Stored records
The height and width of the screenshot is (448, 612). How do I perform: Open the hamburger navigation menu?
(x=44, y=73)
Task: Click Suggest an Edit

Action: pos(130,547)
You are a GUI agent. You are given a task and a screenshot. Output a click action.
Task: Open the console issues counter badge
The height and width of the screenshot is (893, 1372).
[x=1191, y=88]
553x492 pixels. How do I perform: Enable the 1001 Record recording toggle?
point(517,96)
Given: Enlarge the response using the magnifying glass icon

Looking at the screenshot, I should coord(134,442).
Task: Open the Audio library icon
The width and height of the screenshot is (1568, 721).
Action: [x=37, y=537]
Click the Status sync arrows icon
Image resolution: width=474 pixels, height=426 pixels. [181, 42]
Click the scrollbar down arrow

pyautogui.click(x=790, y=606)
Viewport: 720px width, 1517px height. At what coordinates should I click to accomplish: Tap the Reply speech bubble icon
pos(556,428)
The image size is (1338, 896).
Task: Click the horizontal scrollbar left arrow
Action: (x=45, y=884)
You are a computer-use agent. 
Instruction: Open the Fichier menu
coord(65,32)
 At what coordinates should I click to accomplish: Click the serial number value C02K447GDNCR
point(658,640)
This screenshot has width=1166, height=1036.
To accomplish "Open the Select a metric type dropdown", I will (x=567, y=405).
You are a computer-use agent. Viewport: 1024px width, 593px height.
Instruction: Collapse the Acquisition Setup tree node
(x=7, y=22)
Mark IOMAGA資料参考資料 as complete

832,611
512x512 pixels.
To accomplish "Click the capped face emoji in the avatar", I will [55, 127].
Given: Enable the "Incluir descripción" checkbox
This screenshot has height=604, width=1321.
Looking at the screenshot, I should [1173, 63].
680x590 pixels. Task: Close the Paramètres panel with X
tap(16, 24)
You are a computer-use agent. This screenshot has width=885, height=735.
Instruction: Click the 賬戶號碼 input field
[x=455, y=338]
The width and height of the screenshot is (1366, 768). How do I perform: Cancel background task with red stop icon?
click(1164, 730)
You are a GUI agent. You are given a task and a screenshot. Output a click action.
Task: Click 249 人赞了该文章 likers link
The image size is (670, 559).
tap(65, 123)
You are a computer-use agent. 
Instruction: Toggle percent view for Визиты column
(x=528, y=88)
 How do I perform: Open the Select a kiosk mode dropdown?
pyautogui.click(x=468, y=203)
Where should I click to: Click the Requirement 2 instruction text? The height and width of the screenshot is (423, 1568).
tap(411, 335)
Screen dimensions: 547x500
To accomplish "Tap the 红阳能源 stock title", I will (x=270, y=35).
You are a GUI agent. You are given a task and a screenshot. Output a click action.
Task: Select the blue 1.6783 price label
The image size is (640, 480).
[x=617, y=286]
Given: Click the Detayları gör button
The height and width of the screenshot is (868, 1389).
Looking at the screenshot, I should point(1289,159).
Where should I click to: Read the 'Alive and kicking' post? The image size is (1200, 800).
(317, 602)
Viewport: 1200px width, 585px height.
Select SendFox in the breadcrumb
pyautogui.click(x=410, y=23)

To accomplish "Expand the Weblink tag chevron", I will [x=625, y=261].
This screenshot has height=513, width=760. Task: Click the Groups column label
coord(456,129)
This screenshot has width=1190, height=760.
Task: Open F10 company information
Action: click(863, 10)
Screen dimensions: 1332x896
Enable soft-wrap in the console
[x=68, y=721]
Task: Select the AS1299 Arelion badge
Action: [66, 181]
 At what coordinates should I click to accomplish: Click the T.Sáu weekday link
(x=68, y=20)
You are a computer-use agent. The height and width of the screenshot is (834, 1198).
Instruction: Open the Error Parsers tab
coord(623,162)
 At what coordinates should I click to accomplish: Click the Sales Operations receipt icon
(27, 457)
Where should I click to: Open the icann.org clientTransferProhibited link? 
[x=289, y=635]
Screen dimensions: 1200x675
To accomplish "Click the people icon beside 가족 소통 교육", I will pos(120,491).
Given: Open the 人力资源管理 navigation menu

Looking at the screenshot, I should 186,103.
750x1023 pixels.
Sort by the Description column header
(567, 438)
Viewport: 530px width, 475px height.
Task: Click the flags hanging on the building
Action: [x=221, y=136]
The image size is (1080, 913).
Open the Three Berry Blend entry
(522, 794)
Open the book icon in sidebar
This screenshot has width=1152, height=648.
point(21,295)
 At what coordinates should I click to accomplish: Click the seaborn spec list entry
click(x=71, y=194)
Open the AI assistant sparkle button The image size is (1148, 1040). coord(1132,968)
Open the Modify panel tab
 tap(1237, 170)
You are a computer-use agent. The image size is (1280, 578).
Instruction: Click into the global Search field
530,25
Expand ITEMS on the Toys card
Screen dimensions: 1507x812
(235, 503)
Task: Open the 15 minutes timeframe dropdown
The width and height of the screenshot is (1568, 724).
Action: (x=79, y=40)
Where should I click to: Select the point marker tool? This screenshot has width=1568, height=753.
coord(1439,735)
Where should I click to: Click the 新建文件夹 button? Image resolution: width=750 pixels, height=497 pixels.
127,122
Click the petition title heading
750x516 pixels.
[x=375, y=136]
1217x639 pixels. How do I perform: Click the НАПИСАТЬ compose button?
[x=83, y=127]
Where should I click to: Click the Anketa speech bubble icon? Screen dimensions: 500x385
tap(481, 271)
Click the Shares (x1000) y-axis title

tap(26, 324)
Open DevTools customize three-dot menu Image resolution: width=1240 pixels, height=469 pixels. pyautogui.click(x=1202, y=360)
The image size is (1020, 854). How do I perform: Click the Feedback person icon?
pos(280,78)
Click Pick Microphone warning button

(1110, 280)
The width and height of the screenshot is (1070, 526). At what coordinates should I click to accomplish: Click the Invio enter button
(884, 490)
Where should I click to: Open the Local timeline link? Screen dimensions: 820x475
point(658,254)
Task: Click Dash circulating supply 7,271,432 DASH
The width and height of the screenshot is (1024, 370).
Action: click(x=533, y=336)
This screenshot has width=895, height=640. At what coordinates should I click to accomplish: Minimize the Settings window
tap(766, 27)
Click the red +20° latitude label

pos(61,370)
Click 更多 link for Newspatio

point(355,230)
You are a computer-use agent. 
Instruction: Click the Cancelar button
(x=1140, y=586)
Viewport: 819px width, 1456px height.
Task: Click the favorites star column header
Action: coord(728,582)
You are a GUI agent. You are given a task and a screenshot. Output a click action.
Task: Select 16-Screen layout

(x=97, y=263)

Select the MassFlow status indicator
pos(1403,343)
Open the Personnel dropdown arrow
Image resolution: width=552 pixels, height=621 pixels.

Problem description.
Type the data again exactly. Leave nothing out.

Response box.
The height and width of the screenshot is (448, 612). How do I perform: Open the hamburger navigation menu?
(x=44, y=73)
Task: Click Suggest an Edit

Action: pos(130,547)
You are a GUI agent. You are given a task and a screenshot. Output a click action.
Task: Open the console issues counter badge
The height and width of the screenshot is (893, 1372).
[x=1191, y=88]
553x492 pixels. How do I perform: Enable the 1001 Record recording toggle?
point(517,96)
Given: Enlarge the response using the magnifying glass icon

Looking at the screenshot, I should coord(134,442).
Task: Open the Audio library icon
The width and height of the screenshot is (1568, 721).
Action: [x=37, y=537]
Click the Status sync arrows icon
Image resolution: width=474 pixels, height=426 pixels. [181, 42]
Click the scrollbar down arrow

pyautogui.click(x=790, y=606)
Viewport: 720px width, 1517px height. At what coordinates should I click to accomplish: Tap the Reply speech bubble icon
pos(556,428)
The image size is (1338, 896).
Task: Click the horizontal scrollbar left arrow
Action: (x=45, y=884)
You are a computer-use agent. 
Instruction: Open the Fichier menu
coord(65,32)
 At what coordinates should I click to accomplish: Click the serial number value C02K447GDNCR
point(658,640)
This screenshot has width=1166, height=1036.
To accomplish "Open the Select a metric type dropdown", I will (x=567, y=405).
You are a computer-use agent. Viewport: 1024px width, 593px height.
Instruction: Collapse the Acquisition Setup tree node
(x=7, y=22)
Mark IOMAGA資料参考資料 as complete

832,611
512x512 pixels.
To accomplish "Click the capped face emoji in the avatar", I will [55, 127].
Given: Enable the "Incluir descripción" checkbox
This screenshot has height=604, width=1321.
Looking at the screenshot, I should [1173, 63].
680x590 pixels. Task: Close the Paramètres panel with X
tap(16, 24)
You are a computer-use agent. This screenshot has width=885, height=735.
Instruction: Click the 賬戶號碼 input field
[x=455, y=338]
The width and height of the screenshot is (1366, 768). How do I perform: Cancel background task with red stop icon?
click(1164, 730)
You are a GUI agent. You are given a task and a screenshot. Output a click action.
Task: Click 249 人赞了该文章 likers link
The image size is (670, 559).
tap(65, 123)
You are a computer-use agent. 
Instruction: Toggle percent view for Визиты column
(x=528, y=88)
 How do I perform: Open the Select a kiosk mode dropdown?
pyautogui.click(x=468, y=203)
Where should I click to: Click the Requirement 2 instruction text? The height and width of the screenshot is (423, 1568).
tap(411, 335)
Screen dimensions: 547x500
To accomplish "Tap the 红阳能源 stock title", I will (x=270, y=35).
You are a GUI agent. You are given a task and a screenshot. Output a click action.
Task: Select the blue 1.6783 price label
The image size is (640, 480).
[x=617, y=286]
Given: Click the Detayları gör button
The height and width of the screenshot is (868, 1389).
Looking at the screenshot, I should point(1289,159).
Where should I click to: Read the 'Alive and kicking' post? The image size is (1200, 800).
(317, 602)
Viewport: 1200px width, 585px height.
Select SendFox in the breadcrumb
pyautogui.click(x=410, y=23)

To accomplish "Expand the Weblink tag chevron", I will [x=625, y=261].
This screenshot has height=513, width=760. Task: Click the Groups column label
coord(456,129)
This screenshot has width=1190, height=760.
Task: Open F10 company information
Action: click(863, 10)
Screen dimensions: 1332x896
Enable soft-wrap in the console
[x=68, y=721]
Task: Select the AS1299 Arelion badge
Action: [66, 181]
 At what coordinates should I click to accomplish: Click the T.Sáu weekday link
(x=68, y=20)
You are a computer-use agent. The height and width of the screenshot is (834, 1198).
Instruction: Open the Error Parsers tab
coord(623,162)
 At what coordinates should I click to accomplish: Click the Sales Operations receipt icon
(27, 457)
Where should I click to: Open the icann.org clientTransferProhibited link? 
[x=289, y=635]
Screen dimensions: 1200x675
To accomplish "Click the people icon beside 가족 소통 교육", I will pos(120,491).
Given: Open the 人力资源管理 navigation menu

Looking at the screenshot, I should 186,103.
750x1023 pixels.
Sort by the Description column header
(567, 438)
Viewport: 530px width, 475px height.
Task: Click the flags hanging on the building
Action: [x=221, y=136]
The image size is (1080, 913).
Open the Three Berry Blend entry
(522, 794)
Open the book icon in sidebar
This screenshot has width=1152, height=648.
point(21,295)
 At what coordinates should I click to accomplish: Click the seaborn spec list entry
click(x=71, y=194)
Open the AI assistant sparkle button The image size is (1148, 1040). coord(1132,968)
Open the Modify panel tab
 tap(1237, 170)
You are a computer-use agent. The image size is (1280, 578).
Instruction: Click into the global Search field
530,25
Expand ITEMS on the Toys card
Screen dimensions: 1507x812
(235, 503)
Task: Open the 15 minutes timeframe dropdown
The width and height of the screenshot is (1568, 724).
Action: (x=79, y=40)
Where should I click to: Select the point marker tool? This screenshot has width=1568, height=753.
coord(1439,735)
Where should I click to: Click the 新建文件夹 button? Image resolution: width=750 pixels, height=497 pixels.
127,122
Click the petition title heading
750x516 pixels.
[x=375, y=136]
1217x639 pixels. How do I perform: Click the НАПИСАТЬ compose button?
[x=83, y=127]
Where should I click to: Click the Anketa speech bubble icon? Screen dimensions: 500x385
tap(481, 271)
Click the Shares (x1000) y-axis title

tap(26, 324)
Open DevTools customize three-dot menu Image resolution: width=1240 pixels, height=469 pixels. pyautogui.click(x=1202, y=360)
The image size is (1020, 854). How do I perform: Click the Feedback person icon?
pos(280,78)
Click Pick Microphone warning button

(1110, 280)
The width and height of the screenshot is (1070, 526). At what coordinates should I click to accomplish: Click the Invio enter button
(884, 490)
Where should I click to: Open the Local timeline link? Screen dimensions: 820x475
point(658,254)
Task: Click Dash circulating supply 7,271,432 DASH
The width and height of the screenshot is (1024, 370).
Action: click(x=533, y=336)
This screenshot has width=895, height=640. At what coordinates should I click to accomplish: Minimize the Settings window
tap(766, 27)
Click the red +20° latitude label

pos(61,370)
Click 更多 link for Newspatio

point(355,230)
You are a computer-use agent. 
Instruction: Click the Cancelar button
(x=1140, y=586)
Viewport: 819px width, 1456px height.
Task: Click the favorites star column header
Action: coord(728,582)
You are a GUI agent. You are given a task and a screenshot. Output a click action.
Task: Select 16-Screen layout

(x=97, y=263)

Select the MassFlow status indicator
pos(1403,343)
Open the Personnel dropdown arrow
Image resolution: width=552 pixels, height=621 pixels.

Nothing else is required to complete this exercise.